Association Health Plan Rule Expands Health Plans That Have a Long History of Fraud, Mismanagement, and Abuse – Part of an Effort to Evade Consumer Protections and Sabotage the ACA
NEW YORK – Today, New York Attorney General Barbara D. Underwood and Massachusetts Attorney General Maura Healey, leading a coalition of twelve Attorneys General, filed a lawsuit challenging the Department of Labor’s Association Health Plan (AHP) Rule, which expands the criteria for forming AHPs in order to evade consumer protections and sabotage the Affordable Care Act (ACA). AHPs have a long history of fraud, mismanagement, and abuse, with millions in unpaid claims for policyholders and providers, often leading to consumer bankruptcies.
“The Trump administration’s AHP Rule is nothing more than an unlawful end run around the consumer protections enshrined in the Affordable Care Act –part of President Trump’s continued efforts to sabotage our health care system,” said Attorney General Underwood. “Our lawsuit today seeks to safeguard federal protections under the ACA that help guarantee access to quality, affordable health care.”
Click here to read the complaint, which was filed in the U.S. District Court for the District of Columbia by the Attorneys General of New York, Massachusetts, District of Columbia, California, Delaware, Kentucky, Maryland, New Jersey, Oregon, Pennsylvania, Virginia, and Washington.
“Our number one priority is the health and safety of New Yorkers, and we have zero tolerance for any action that undermines the Affordable Care Act and puts health care coverage at risk for thousands of people,” said Governor Cuomo. “The Trump Administration is once again waging an assault against the fundamental rights of Americans to have access to safe, high quality, affordable health care. We are suing the federal government to protect health care for New Yorkers and to fight back against these federal attacks.”
Over the last few decades, Congress has legislated – including through the ACA – to protect health care consumers from AHPs’ fraudulent conduct and to ensure consumers have comprehensive health coverage without having higher premiums or fewer benefits based on a pre-existing condition.

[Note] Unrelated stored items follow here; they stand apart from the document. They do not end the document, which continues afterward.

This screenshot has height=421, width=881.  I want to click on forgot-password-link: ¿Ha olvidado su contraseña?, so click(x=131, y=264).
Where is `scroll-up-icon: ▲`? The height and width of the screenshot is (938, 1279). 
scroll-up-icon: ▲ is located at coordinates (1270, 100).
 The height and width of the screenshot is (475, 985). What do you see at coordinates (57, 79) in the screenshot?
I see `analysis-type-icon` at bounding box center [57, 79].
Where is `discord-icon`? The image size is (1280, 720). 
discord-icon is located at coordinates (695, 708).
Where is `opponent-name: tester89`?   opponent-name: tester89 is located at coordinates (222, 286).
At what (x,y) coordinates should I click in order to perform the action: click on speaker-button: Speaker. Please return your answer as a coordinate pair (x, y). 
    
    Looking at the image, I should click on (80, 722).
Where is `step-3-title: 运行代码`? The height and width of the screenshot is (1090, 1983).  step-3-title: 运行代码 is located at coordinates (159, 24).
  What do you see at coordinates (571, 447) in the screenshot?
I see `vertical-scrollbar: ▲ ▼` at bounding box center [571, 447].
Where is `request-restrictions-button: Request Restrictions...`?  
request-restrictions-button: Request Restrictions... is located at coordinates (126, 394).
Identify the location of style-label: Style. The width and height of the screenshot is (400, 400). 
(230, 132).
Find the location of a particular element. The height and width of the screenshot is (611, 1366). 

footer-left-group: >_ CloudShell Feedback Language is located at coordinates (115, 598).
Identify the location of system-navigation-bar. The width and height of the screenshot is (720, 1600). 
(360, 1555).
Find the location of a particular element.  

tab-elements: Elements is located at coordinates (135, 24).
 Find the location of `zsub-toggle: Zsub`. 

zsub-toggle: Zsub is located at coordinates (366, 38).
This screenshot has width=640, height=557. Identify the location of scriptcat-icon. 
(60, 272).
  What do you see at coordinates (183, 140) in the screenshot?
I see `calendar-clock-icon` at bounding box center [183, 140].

The AHP Rule would undo critical federal consumer protections and unduly expand access to AHPs without sufficient justification or consideration of the consequences.
President Trump himself cited the sabotage of the ACA as the clear purpose of the AHP Rule, proclaiming that it was a “truly historic step in our efforts to rescue Americans from Obamacare and the Obamacare nightmare” and would “escape some of Obamacare’s most burdensome mandates.”
The lawsuit filed today alleges that the Department of Labor violated the Administrative Procedures Act when it promulgated the AHP rule. The lawsuit also argues that the Rule violates both the ACA and the Employment Retirement Income Security Act (ERISA), and that it unlawfully reverses decades of agency and judicial interpretation of ERISA’s key terms, with the primary purpose of undermining the ACA and without accounting for increased risk of fraud and harm to consumers based on a longstanding history of such conduct by similar plans. The Attorneys General are urging that the AHP Rule be vacated.
This matter is being handled for Attorney General Underwood by Special Counsel for Social Justice and the Health Care Bureau Sara H. Mark, Special Counsel for the Executive Division and Senior Advisor Eric R. Haren, Assistant Solicitor General Matthew W. Grieco, Deputy Solicitor General Steven C. Wu, and Assistant Attorneys General Elizabeth Chesler and Paulina Stamatelos. The Health Care Bureau is led by Bureau Chief Lisa Landau together with Deputy Bureau Chief Susan J. Cameron and is part of the Division of Social Justice, which is led by Executive Deputy Attorney General for Social Justice Matthew Colangelo.